In 2001, her husband retired and she decided to as well. They have a camper and loved taking trips, although they don't travel as much today. She enjoys keeping up with past coworkers at retired teachers' luncheons, and she also joined a retired educators group to stay close.

When Strait's mother was ill, St. John's Parish Visitors came to see her about once a month. Strait said she appreciated that greatly. It inspired her to also become a Parish Visitor, where she visits people and shares a card and the church newsletter and chats with them while they're going through a rough time. The program is through St. John's and today, Strait heads up the program, which has about 10 visitors.

In 2005, Strait decided to join the Green County Historical Society. Both she and her husband enjoy history, and they wanted to do something together. They work at the museum as docents and now help with anything that's needed.
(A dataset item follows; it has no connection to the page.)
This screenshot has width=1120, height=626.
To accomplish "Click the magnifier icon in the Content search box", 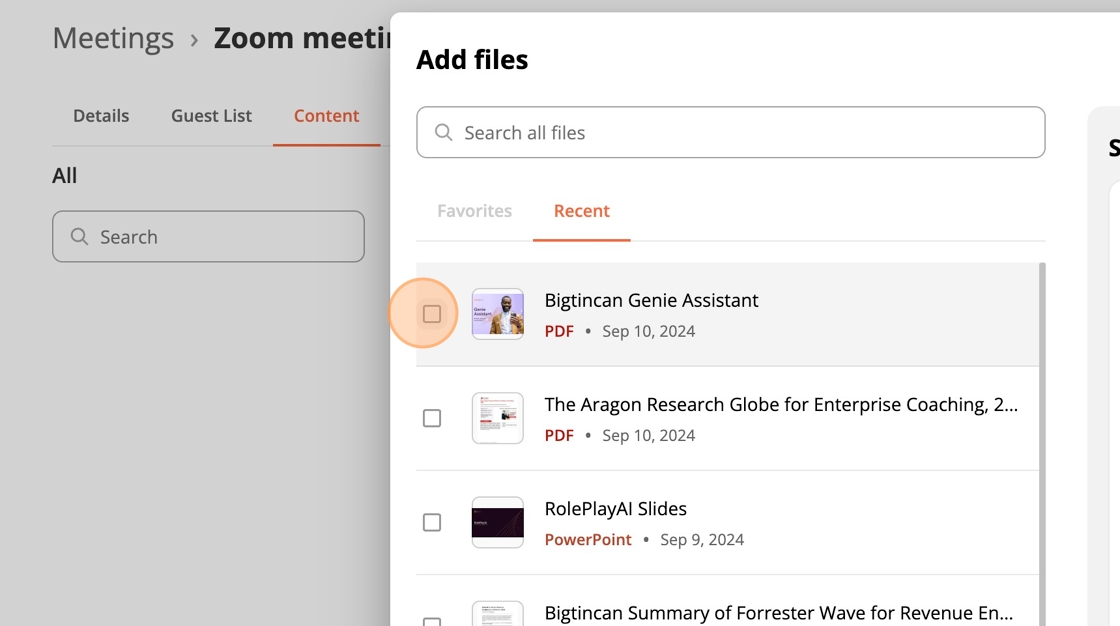I will [80, 237].
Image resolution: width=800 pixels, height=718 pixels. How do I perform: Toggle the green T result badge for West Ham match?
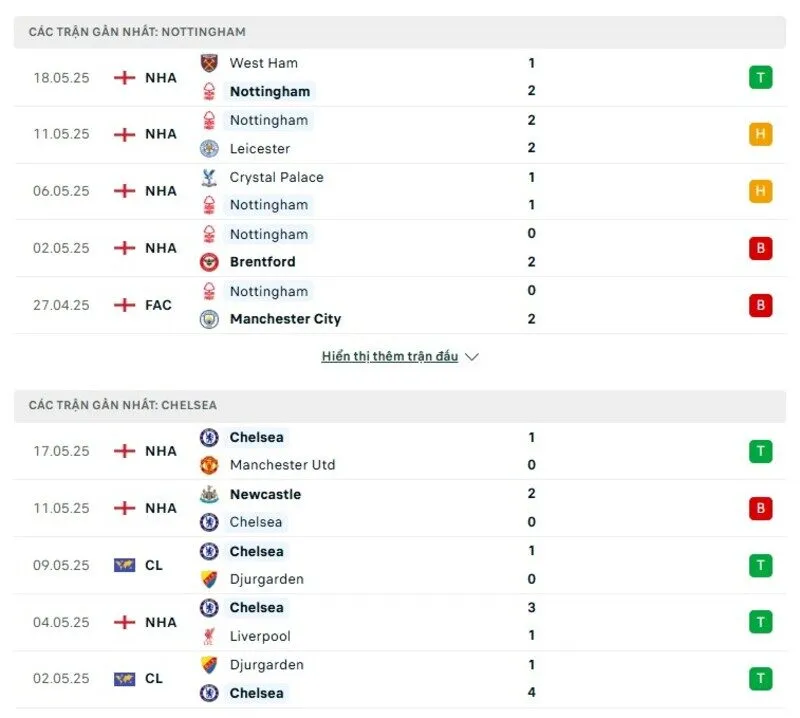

Strait loves dolls, and when a woman from Arizona called to donate some that were made in Monroe to the historical society, she and Stewart drove there to get them. She now gives programs on the dolls.

"I like it," she said of helping at the historical society. "I'm so proud of the Monroe community for supporting the museum updates."

She said there's always things to help with and new projects to work on.

After her retirement, one of her previous students became a third-grade teacher at Northside and asked Strait if she would help out in the classroom twice a week during reading. She took on that role for about six years and said it was an honor to come back to a former student's class.

"I just knew she'd be a teacher someday," she said, noting that she still loves to attend the music program each year.

She is also a part of the Colonel Benjamin Harrison Chapter of the Daughters of the American Revolution (DAR), which she joined with her cousins; it was easy to prove their lineage back to the Revolutionary War because their aunts were members. She is proud that her ancestor, Robert Bailey, is the only known Revolutionary War soldier to be buried in Green County.

Recently crossed off of her bucket list was a DAR Continental Congress in Washington D.C., a trip she took in June. "It was a fabulous trip," she said, noting that she hopes to go back in a few years.

Strait is also a member of the Swiss Attic Fanciers group Questers that studies, educates and researches antiques and donates to such things. They also donate to worthy projects that are often local.

But her biggest joy is her family. She's been married for 50 years and has two children and three grandchildren. They loves the family trip they take each year. She's a big reader, enjoys collecting and presenting about dolls and working in her yard.

"I have been blessed these many years growing up in Monroe, raising a family here, as this community has so much to offer," she said.